Brussels Sprouts and Bacon Gratin with Gruyère Cheese
Brussels sprouts and bacon are browned in the pan, then covered in cream sauce, topped with Gruyere cheese, breadcrumbs and butter and baked in the oven for a crispy finish.
Course Side Dish
Cuisine American
Keyword brussels sprout and bacon gratin, gruyere cheese
Heat 6 slices bacon, cut into ½ inch pieces, over medium-high heat in a large cast iron pan or Dutch oven. Cook, stirring frequently, until well browned, about 8 minutes. Remove from pan.
Shallots
Add shallots and 1 teaspoon Italian seasoning and cook, stirring, until shallots are softened and fragrant, about 1 minute.
Brussels Sprouts
Move shallots all the way to the side (to avoid overlooking them when browning the sprouts) and add 2 tablespoon butter. Once melted, fill the pan with Brussels sprouts and cook on medium high heat until nicely browned, about 4 minutes.

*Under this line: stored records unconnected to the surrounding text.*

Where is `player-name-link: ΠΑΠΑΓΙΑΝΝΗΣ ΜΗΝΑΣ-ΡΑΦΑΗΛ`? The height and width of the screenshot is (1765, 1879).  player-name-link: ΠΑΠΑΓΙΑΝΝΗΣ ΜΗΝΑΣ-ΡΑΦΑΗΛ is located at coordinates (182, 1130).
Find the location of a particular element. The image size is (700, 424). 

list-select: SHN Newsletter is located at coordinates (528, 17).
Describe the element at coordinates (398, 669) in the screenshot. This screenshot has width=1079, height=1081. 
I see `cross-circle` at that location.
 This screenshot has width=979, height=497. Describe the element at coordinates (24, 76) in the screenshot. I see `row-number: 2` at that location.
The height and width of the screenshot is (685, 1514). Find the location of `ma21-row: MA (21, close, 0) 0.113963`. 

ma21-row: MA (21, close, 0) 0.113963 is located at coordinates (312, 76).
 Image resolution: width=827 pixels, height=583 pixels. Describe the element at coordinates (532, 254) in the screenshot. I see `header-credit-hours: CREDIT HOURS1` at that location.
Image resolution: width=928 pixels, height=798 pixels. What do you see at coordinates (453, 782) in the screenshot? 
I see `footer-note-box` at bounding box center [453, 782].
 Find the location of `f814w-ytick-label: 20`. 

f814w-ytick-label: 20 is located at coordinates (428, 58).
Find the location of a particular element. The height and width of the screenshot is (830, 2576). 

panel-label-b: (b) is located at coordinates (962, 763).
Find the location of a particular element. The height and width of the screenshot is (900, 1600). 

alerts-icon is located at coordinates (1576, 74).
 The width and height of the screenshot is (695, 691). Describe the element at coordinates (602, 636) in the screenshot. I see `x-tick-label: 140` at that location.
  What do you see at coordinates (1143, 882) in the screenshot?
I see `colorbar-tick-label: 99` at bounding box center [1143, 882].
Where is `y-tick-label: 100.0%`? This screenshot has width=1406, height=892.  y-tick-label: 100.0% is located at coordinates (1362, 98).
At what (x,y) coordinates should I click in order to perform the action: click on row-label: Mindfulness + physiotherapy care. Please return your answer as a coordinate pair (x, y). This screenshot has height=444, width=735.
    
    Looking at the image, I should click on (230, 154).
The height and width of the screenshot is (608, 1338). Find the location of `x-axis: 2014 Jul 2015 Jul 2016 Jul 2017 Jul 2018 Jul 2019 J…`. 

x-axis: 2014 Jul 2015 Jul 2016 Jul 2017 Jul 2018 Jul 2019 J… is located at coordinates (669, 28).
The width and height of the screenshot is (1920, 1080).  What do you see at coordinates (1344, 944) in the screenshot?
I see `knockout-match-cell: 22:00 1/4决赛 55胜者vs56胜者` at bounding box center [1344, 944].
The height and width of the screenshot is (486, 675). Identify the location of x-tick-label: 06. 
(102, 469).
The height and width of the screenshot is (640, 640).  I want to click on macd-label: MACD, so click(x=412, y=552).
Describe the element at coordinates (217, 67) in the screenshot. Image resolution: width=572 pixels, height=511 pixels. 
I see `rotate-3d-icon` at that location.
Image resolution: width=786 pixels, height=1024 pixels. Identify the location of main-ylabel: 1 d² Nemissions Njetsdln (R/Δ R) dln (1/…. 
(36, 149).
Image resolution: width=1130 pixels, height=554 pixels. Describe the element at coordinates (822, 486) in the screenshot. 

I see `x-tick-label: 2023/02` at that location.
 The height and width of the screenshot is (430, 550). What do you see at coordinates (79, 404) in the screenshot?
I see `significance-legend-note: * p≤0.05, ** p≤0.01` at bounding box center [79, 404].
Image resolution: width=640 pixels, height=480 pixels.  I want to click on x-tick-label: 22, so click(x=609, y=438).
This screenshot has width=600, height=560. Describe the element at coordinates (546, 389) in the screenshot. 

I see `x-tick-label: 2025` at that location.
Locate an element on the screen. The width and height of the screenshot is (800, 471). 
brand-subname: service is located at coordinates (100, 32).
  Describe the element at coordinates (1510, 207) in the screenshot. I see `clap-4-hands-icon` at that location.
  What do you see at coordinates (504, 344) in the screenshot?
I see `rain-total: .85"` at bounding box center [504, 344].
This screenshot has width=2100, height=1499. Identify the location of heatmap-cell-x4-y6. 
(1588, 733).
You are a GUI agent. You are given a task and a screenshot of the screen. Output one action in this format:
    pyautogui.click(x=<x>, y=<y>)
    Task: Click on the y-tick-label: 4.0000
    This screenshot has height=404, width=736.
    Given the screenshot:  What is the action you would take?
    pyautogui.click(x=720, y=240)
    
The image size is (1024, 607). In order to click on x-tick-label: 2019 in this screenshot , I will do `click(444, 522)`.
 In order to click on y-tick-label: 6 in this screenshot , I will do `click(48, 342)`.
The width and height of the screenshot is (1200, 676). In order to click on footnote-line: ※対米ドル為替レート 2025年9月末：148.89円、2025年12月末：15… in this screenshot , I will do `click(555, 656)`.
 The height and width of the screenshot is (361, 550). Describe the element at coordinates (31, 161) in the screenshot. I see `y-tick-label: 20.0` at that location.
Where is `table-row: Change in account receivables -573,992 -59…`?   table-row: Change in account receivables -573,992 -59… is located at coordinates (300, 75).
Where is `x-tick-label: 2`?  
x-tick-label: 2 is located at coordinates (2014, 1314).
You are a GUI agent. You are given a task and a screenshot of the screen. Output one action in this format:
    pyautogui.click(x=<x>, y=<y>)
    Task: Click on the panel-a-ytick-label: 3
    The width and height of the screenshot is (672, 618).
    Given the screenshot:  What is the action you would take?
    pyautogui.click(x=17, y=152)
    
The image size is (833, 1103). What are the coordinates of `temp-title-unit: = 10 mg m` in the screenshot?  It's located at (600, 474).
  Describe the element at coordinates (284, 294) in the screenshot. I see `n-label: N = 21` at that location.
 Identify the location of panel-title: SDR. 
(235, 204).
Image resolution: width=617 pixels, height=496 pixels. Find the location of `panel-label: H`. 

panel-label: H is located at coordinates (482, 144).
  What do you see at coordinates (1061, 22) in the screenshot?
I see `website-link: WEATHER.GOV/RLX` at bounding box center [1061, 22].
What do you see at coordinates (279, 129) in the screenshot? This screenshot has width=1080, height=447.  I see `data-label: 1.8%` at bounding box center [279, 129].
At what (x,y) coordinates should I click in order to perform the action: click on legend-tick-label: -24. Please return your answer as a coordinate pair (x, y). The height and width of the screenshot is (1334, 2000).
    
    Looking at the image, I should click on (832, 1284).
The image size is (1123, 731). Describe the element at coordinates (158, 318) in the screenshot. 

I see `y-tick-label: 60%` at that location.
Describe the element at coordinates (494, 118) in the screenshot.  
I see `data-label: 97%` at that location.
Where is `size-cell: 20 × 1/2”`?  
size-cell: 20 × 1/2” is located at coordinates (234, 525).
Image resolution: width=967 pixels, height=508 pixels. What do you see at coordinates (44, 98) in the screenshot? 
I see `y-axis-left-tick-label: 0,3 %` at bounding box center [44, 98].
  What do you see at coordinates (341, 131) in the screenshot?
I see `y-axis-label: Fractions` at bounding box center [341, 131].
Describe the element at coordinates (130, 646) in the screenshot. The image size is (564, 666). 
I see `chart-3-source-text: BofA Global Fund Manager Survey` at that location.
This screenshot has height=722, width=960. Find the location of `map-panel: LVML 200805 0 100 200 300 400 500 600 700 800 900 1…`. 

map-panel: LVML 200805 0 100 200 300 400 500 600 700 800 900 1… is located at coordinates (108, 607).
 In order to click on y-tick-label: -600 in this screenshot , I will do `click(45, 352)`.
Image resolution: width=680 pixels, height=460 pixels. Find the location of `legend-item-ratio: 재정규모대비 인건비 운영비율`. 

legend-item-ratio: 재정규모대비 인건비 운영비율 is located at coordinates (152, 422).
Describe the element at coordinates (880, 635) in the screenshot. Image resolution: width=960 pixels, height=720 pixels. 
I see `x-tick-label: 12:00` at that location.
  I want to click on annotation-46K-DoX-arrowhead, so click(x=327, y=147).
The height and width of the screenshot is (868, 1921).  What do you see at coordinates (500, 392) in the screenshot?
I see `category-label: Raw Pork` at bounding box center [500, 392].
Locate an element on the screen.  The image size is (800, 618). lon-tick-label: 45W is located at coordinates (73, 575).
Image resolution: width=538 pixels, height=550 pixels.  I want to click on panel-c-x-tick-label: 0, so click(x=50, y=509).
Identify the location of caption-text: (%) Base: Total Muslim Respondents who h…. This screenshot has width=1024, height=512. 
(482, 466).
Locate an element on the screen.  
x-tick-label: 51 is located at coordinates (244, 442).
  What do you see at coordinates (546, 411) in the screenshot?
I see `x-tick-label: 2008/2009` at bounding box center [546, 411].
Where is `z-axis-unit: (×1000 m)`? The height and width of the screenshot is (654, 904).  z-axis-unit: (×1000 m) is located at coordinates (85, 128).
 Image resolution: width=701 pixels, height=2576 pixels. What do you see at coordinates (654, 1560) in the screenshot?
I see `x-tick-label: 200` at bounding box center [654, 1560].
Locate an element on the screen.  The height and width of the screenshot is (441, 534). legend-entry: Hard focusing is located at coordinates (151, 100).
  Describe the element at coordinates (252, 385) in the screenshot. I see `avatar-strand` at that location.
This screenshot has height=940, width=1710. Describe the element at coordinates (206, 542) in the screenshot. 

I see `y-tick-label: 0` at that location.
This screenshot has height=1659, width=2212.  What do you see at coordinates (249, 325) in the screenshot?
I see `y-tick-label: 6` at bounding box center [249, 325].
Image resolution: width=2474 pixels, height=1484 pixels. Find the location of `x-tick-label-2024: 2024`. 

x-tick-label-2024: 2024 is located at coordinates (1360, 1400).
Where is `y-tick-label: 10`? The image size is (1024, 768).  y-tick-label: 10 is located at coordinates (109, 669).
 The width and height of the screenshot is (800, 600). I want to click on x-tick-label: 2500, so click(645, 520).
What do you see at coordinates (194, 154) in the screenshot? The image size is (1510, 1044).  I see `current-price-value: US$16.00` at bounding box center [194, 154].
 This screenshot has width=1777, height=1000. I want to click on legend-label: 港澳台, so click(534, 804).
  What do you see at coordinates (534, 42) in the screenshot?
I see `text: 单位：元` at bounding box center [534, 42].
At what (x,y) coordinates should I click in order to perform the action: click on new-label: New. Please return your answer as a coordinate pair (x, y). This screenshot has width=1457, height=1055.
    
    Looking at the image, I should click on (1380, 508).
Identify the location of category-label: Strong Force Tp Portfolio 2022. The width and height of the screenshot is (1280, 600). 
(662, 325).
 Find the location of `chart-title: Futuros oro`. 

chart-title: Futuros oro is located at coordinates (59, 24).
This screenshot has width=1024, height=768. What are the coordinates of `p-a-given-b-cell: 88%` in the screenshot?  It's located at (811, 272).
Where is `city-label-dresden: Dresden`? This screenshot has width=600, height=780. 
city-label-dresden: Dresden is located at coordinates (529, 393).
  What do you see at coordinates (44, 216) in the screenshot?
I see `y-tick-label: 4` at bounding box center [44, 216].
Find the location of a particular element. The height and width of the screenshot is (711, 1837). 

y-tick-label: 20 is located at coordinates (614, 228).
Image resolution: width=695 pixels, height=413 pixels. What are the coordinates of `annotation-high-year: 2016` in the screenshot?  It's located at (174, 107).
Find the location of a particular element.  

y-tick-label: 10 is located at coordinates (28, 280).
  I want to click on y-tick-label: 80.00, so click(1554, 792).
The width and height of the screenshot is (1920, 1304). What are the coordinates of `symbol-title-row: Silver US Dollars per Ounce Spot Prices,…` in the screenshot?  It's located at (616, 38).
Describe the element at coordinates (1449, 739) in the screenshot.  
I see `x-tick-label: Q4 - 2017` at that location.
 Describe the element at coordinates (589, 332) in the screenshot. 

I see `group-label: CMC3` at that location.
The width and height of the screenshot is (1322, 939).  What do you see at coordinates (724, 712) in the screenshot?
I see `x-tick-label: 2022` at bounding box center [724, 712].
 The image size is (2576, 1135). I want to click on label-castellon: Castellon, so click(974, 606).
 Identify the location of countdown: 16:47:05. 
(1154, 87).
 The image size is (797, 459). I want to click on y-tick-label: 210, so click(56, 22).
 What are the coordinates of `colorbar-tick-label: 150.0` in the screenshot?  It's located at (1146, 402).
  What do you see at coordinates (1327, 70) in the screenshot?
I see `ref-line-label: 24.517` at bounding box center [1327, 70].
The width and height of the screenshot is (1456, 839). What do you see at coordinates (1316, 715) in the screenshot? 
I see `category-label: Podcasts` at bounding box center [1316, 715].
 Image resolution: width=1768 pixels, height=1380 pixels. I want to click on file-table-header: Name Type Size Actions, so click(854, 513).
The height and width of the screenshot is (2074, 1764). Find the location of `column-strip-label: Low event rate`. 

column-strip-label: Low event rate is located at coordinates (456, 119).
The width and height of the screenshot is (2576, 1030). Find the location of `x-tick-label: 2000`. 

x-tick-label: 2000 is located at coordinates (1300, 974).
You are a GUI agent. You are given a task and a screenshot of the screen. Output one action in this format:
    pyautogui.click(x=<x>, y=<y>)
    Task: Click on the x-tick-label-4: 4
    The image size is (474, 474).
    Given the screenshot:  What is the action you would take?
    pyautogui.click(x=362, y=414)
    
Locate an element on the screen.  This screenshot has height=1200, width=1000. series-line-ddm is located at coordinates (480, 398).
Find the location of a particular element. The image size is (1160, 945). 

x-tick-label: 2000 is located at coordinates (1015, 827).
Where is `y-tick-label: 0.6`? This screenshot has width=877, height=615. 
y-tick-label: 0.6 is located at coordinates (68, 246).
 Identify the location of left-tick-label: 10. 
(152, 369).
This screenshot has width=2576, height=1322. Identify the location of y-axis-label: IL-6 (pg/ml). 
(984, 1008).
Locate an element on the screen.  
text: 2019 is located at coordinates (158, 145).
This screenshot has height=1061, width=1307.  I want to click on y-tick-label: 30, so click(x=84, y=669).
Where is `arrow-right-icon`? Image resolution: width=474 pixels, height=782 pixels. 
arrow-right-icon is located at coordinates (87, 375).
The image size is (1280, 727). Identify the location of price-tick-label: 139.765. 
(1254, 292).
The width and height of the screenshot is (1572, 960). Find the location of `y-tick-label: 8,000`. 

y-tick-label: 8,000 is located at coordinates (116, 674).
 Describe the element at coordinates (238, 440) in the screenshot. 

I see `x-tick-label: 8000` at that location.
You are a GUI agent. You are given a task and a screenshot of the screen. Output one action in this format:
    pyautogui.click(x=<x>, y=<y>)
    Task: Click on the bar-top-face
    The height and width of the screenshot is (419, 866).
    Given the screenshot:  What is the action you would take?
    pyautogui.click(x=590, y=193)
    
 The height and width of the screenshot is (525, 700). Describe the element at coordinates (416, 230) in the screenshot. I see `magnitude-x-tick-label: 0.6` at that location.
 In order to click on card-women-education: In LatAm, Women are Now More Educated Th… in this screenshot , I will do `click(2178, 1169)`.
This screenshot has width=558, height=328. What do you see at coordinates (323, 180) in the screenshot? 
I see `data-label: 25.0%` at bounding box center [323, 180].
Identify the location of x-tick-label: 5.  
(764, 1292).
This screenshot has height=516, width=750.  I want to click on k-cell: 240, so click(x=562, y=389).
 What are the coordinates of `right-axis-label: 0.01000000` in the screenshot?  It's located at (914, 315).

Now you can mix those shallots with the sprouts.
Heavy cream
Add heavy cream and scrape up any browned bits from the bottom of the pan. Bring to a simmer.
Final Assembly
Add cooked bacon to the pan. Taste and add salt and pepper to taste. Top with 1 cup Gruyere cheese, then 1 cup bread crumbs and dot with 2 tablespoon butter pieces.
Bake at 425 F until bubbly and golden brown, about 15 minutes.